How this story ended, I do not know. But you can imagine the ending if you know what kind of beetroot the English farmer was growing. He could live with a feed, canteen or sugar house. If he bred the first two, then he remained in the master. If it's sugar, then you should feel sorry for the experimenter. The purpose of growing sugar is crystalline sugar (sand or refined sugar). On salty soil in the root-fruit is formed not crystalline, but "converted" sugar - glucose and fructose. Such beetroot is much more useful for humans, but useless for a sugar factory.
Of all the tasks that beet growers have to solve, the most difficult concerns fruits and seeds. The fruits of the beet are, as it were, soldered into balls. There are several seeds in the ball. It is worth sowing such a ball, as several shoots will appear. Bouquet. Seedlings must be pulled manually. And this is such a troublesome operation that it takes ten times more labor than in grain fields. And the ball itself is not perfectly round, but angular. Sowing such polyhedra is difficult.
At first, it seemed that solving both problems was not that difficult. We noticed that on the beet bushes there are glomeruli with one seed. Collected. Sowed. Fixed the property of one-seededness in the offspring. Now you do not need to manually disassemble the bouquets of seedlings and you can apply mechanization. The balls themselves were sharpened and turned into balls. So there are varieties. Calibrated seed. It would seem that all tasks have been solved.

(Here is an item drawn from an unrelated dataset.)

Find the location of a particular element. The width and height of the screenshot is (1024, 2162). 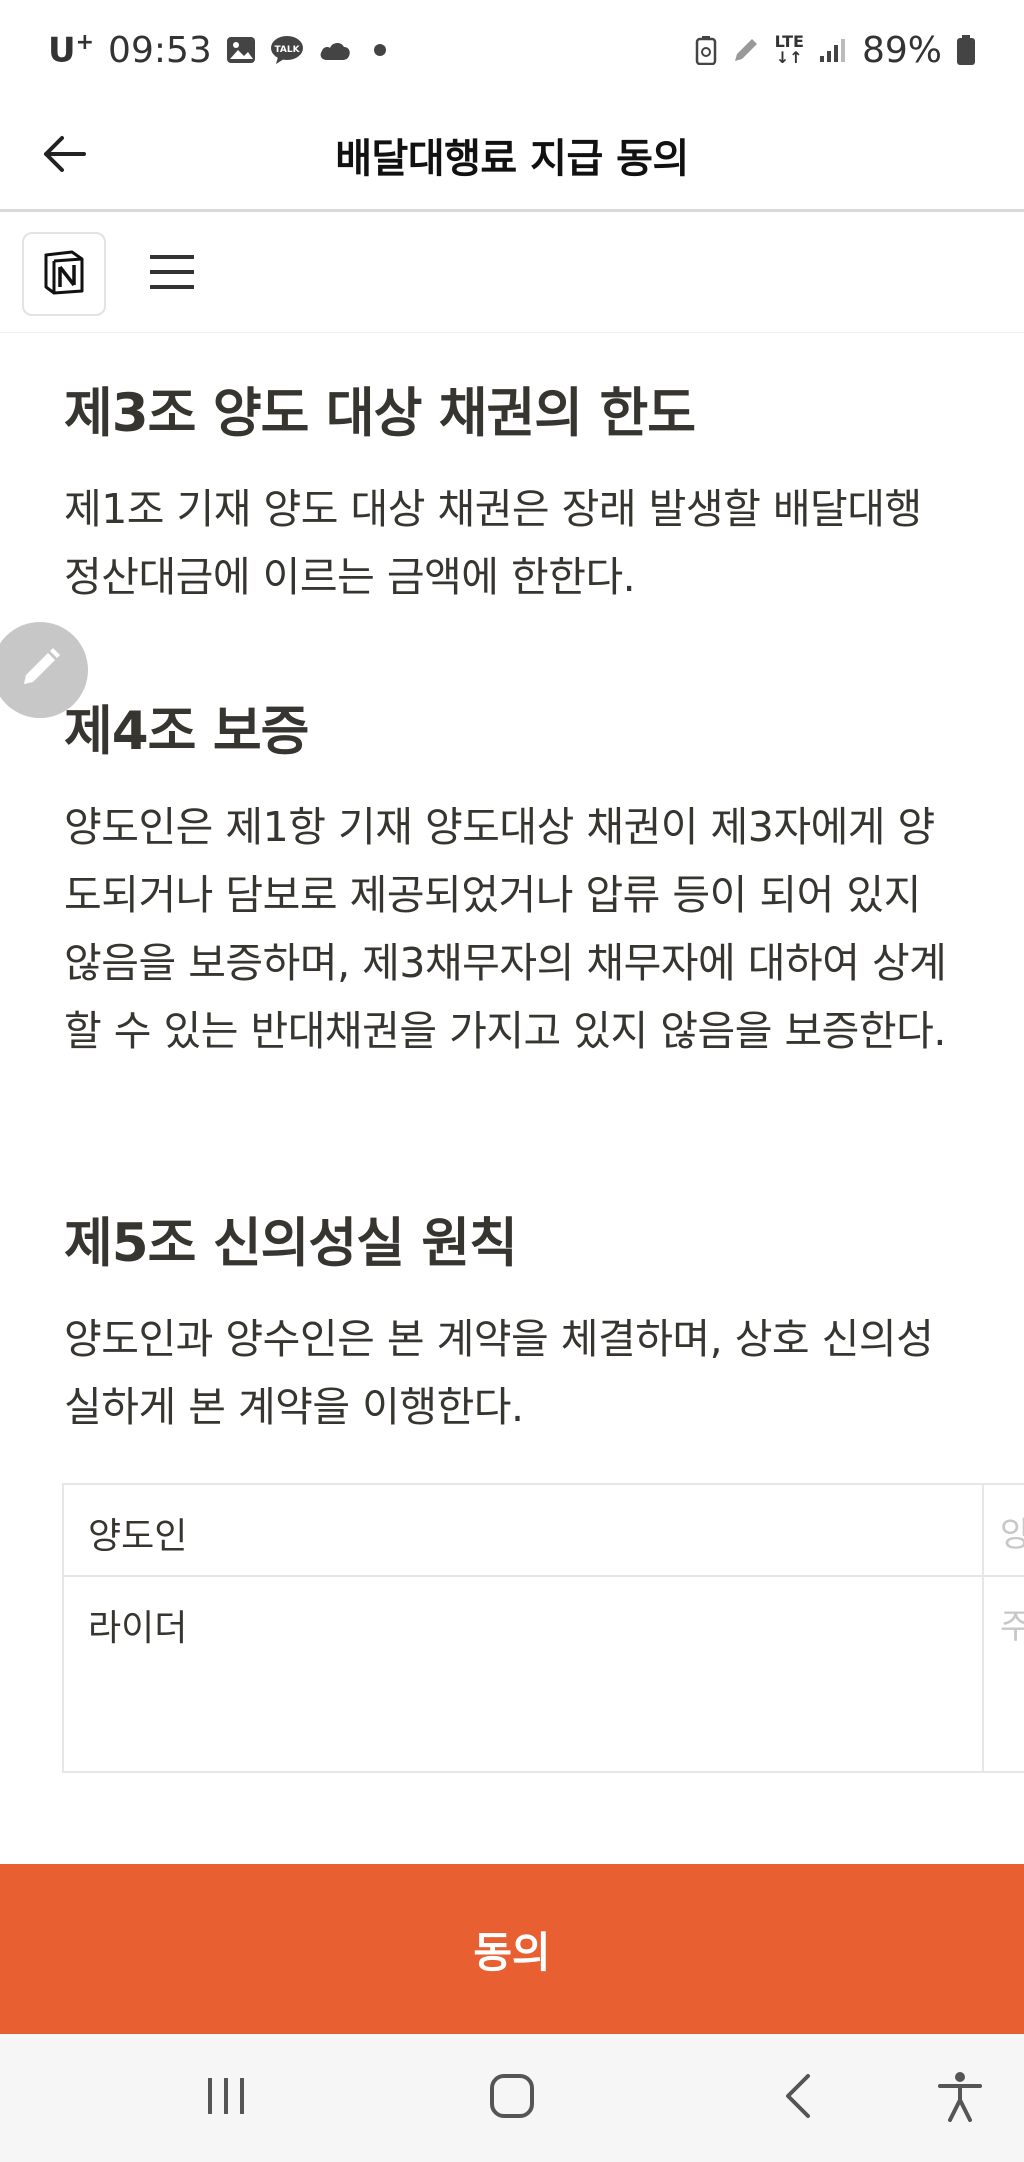

lte-icon: LTE ↓↑ is located at coordinates (790, 50).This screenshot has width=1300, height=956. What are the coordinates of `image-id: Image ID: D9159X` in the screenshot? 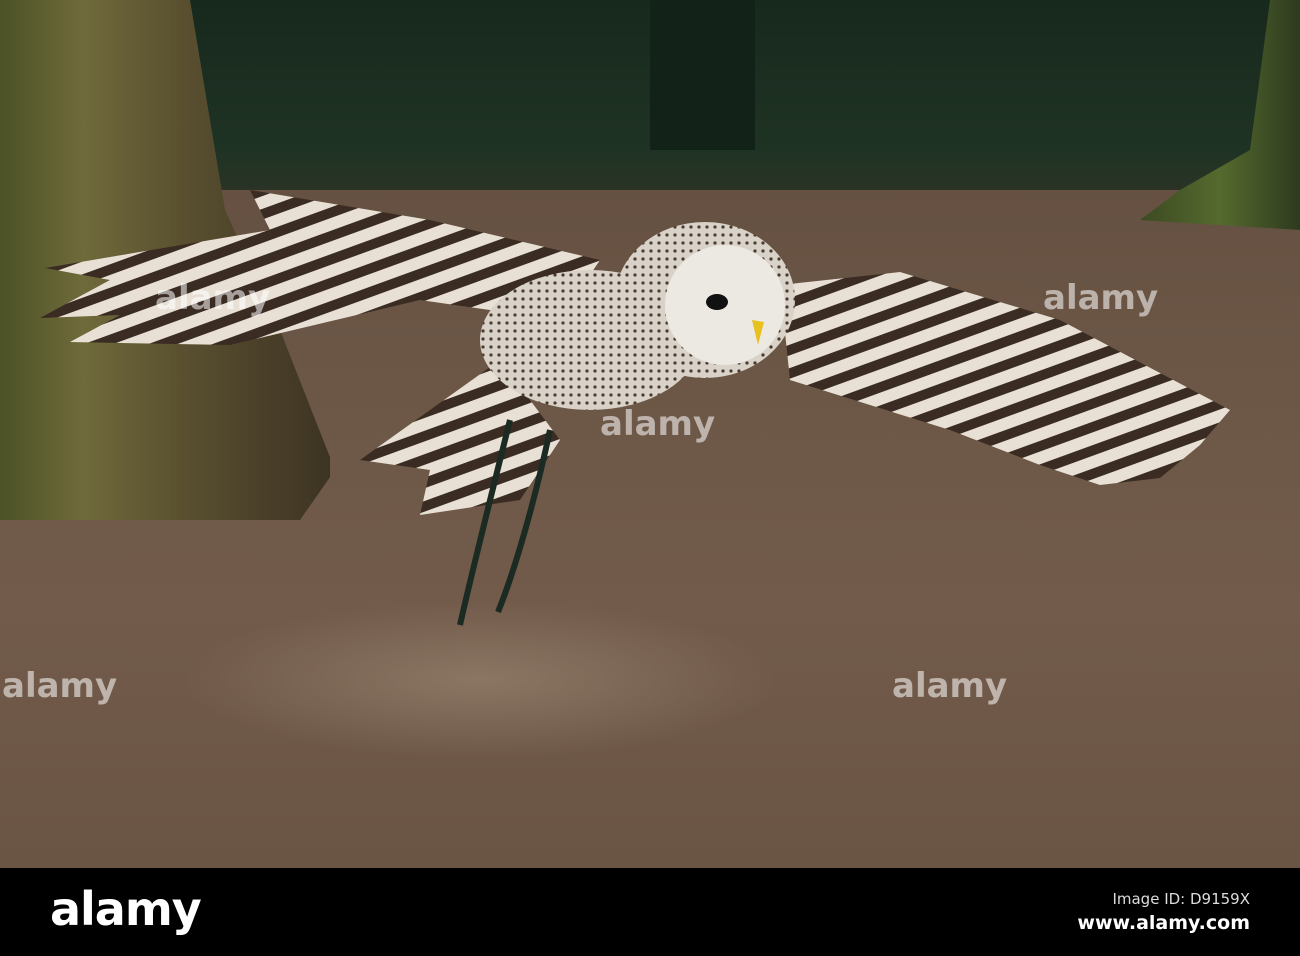 It's located at (1181, 899).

Not really. That's what's alarming. IN Finland do not want to switch to a fashionable culture and sow the still multi-seeded one. Tradition? Or is there something in one-seed that does not suit them? In Ukraine, they compared Ramonskaya polyspermous with Belotserkovskaya one-seeded. Ramonskaya was more profitable! Its seeds sprout with renewed vigor. Their germination is also higher. Twice! And at Belotserkovskaya it is so low that sometimes you have to re-sow. But even if a new variety passed all the tests successfully and was highly appreciated in the first generation, then in two or three years it can give less production.And the glomeruli themselves are gradually becoming ... polyspermous.
Not everything is clear when it comes to grinding. In Denmark and Sweden, what they did not do! And they grinded the balls. And polished. And crushed. But they did not receive any benefits. Expensive! Yes, and a large waste of seeds. Most importantly, polished seeds are left without natural protection. Without clothes that nature created for a reason. Clothing regulates moisture. In drought, polished seeds are defenseless. And then shoots are rare.
Beets are a profitable crop. Of all the domestic plants in a temperate climate, beets provide the largest profit per hectare - thirty-seven million calories! Most of all sugar beet is harvested in our country. Twice as many as in the entire Western Hemisphere! No country here can compete with us!